▶ **Provided data**
----

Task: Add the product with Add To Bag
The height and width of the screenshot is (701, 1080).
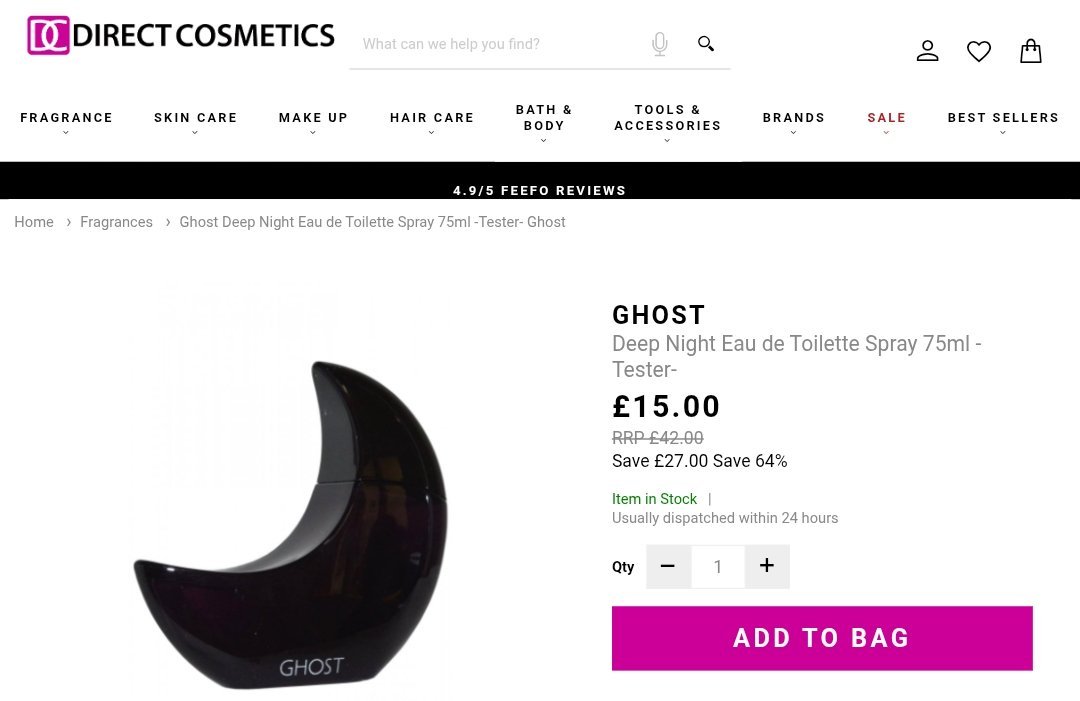Action: [822, 638]
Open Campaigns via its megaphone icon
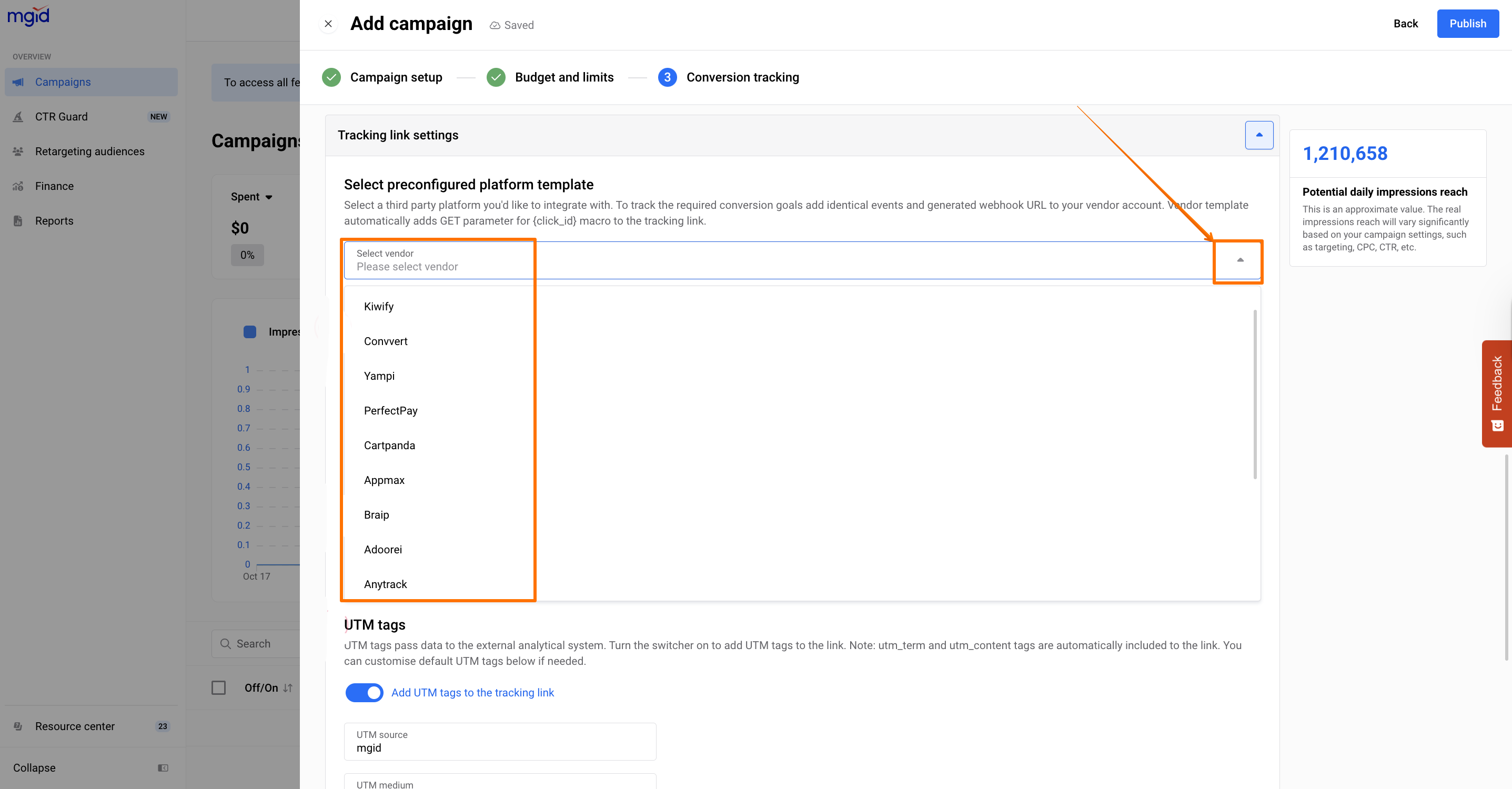 (x=18, y=82)
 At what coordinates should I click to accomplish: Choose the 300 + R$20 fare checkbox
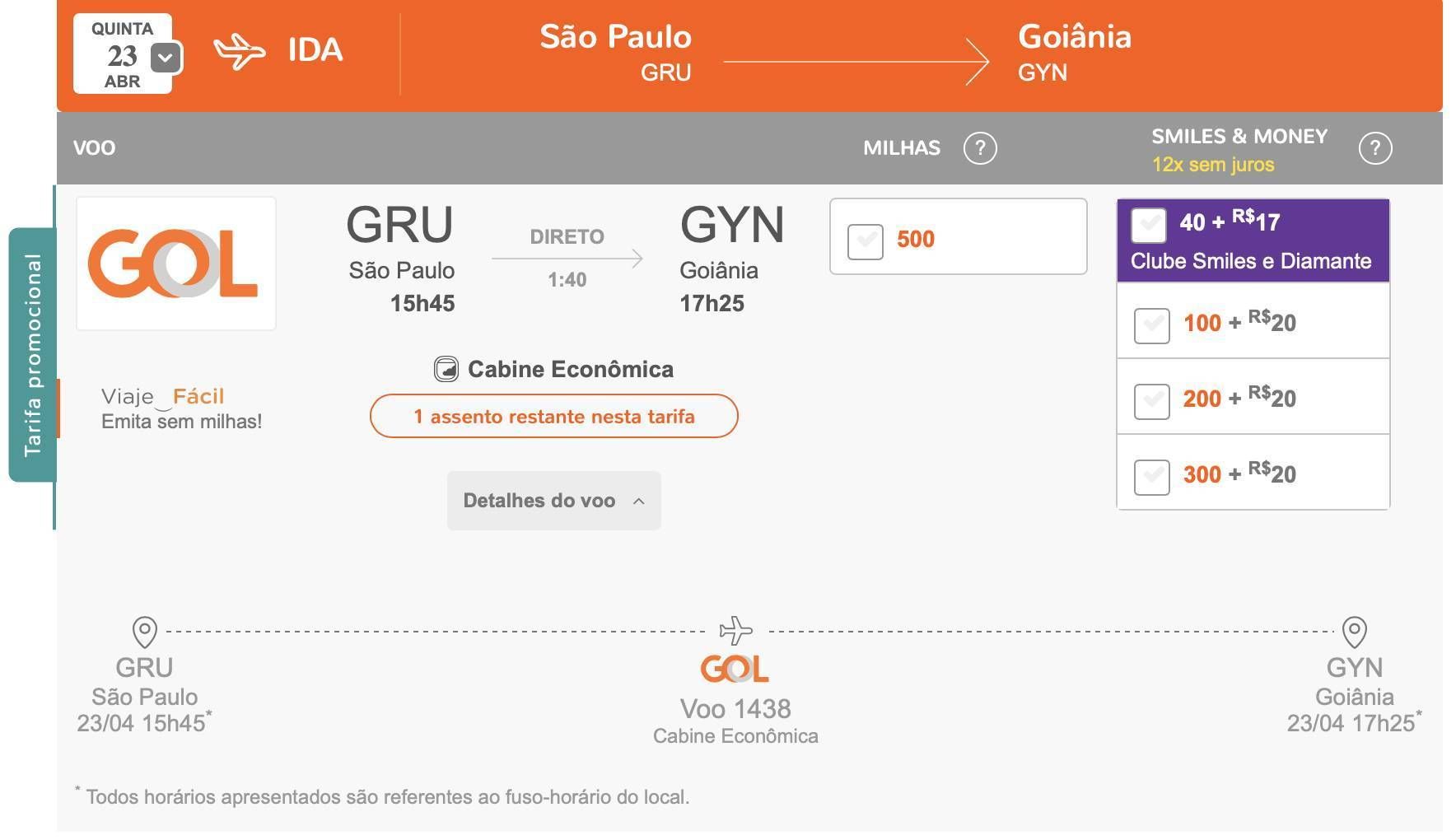point(1151,477)
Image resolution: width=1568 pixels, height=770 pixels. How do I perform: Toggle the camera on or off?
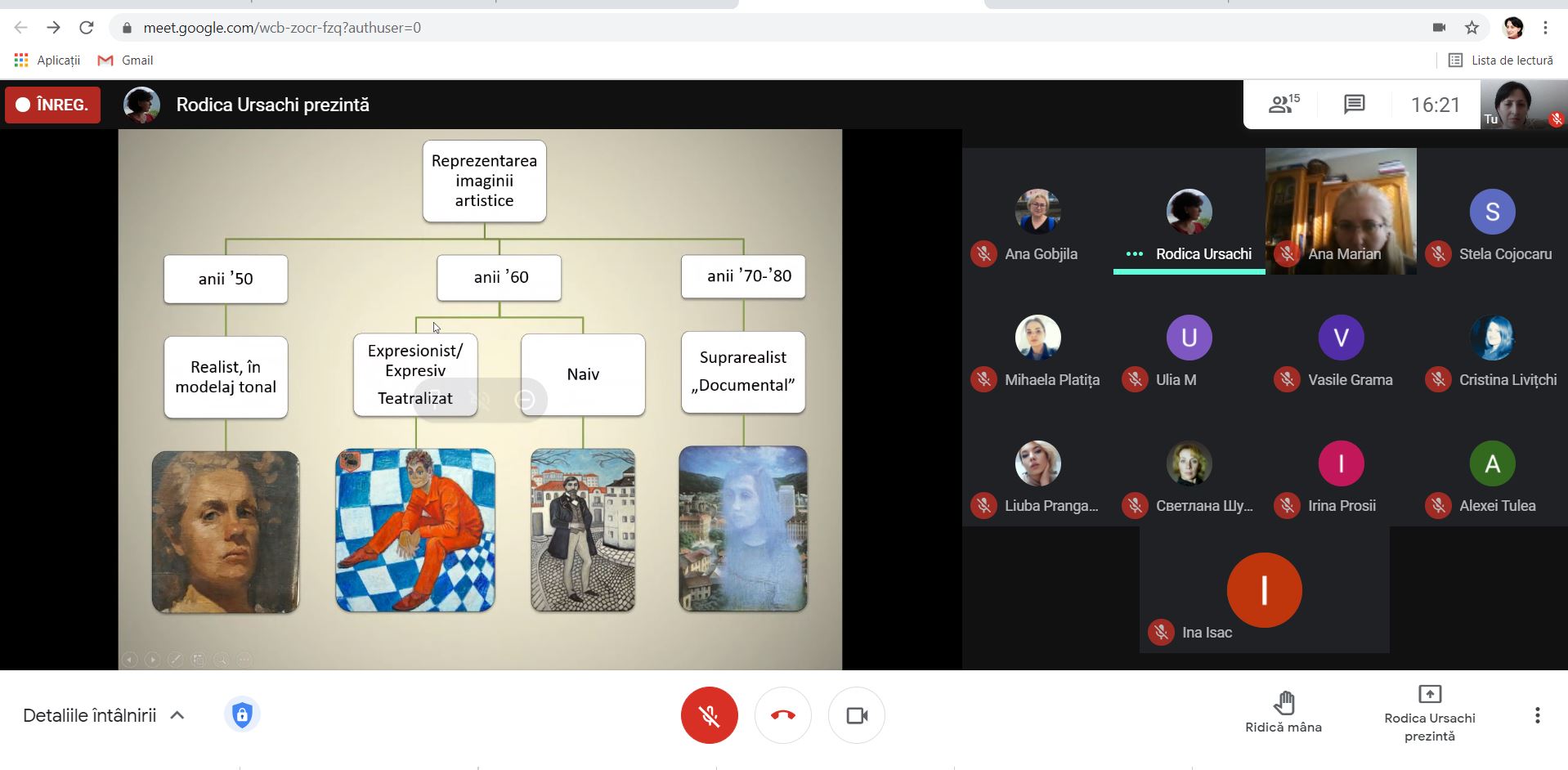coord(856,715)
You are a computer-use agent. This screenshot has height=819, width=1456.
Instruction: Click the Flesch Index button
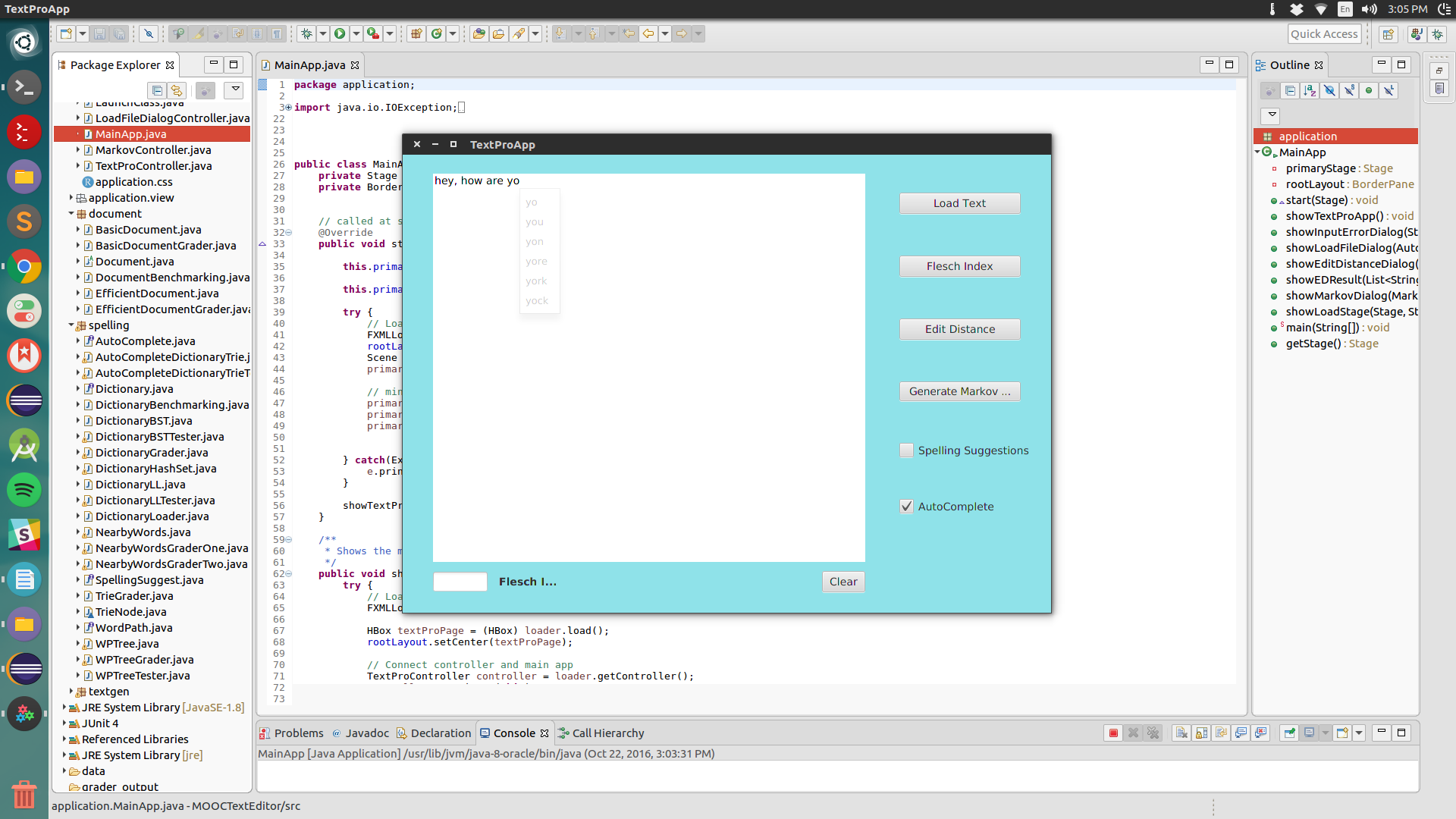[x=959, y=266]
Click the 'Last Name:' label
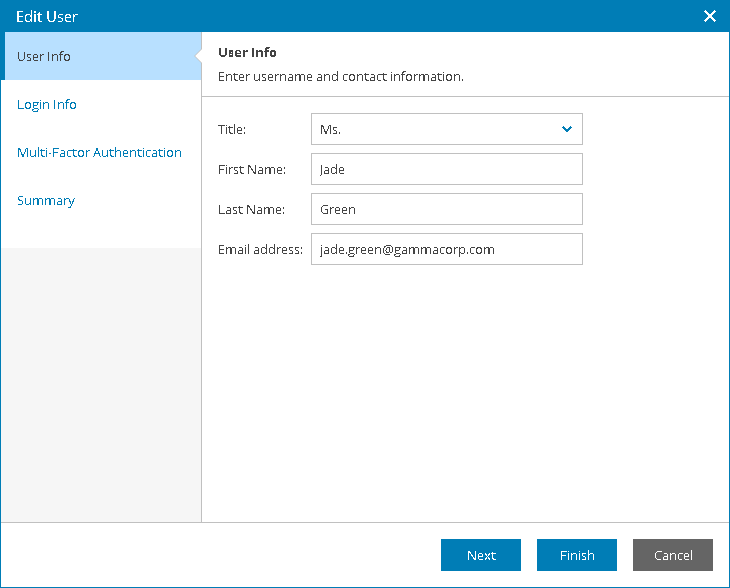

----

▶ **Task objective**
Copy the text of every item above, swapping each "screenshot" for "image" and keeping everything else unchanged. Leave out the pictures.

▶ **The output**
Task: Add the product with Add To Bag
The height and width of the image is (701, 1080).
Action: [822, 638]
Open Campaigns via its megaphone icon
 (x=18, y=82)
 At what coordinates should I click to accomplish: Choose the 300 + R$20 fare checkbox
point(1151,477)
Image resolution: width=1568 pixels, height=770 pixels. How do I perform: Toggle the camera on or off?
coord(856,715)
You are a computer-use agent. This image has height=819, width=1456.
Instruction: Click the Flesch Index button
[x=959, y=266]
Click the 'Last Name:' label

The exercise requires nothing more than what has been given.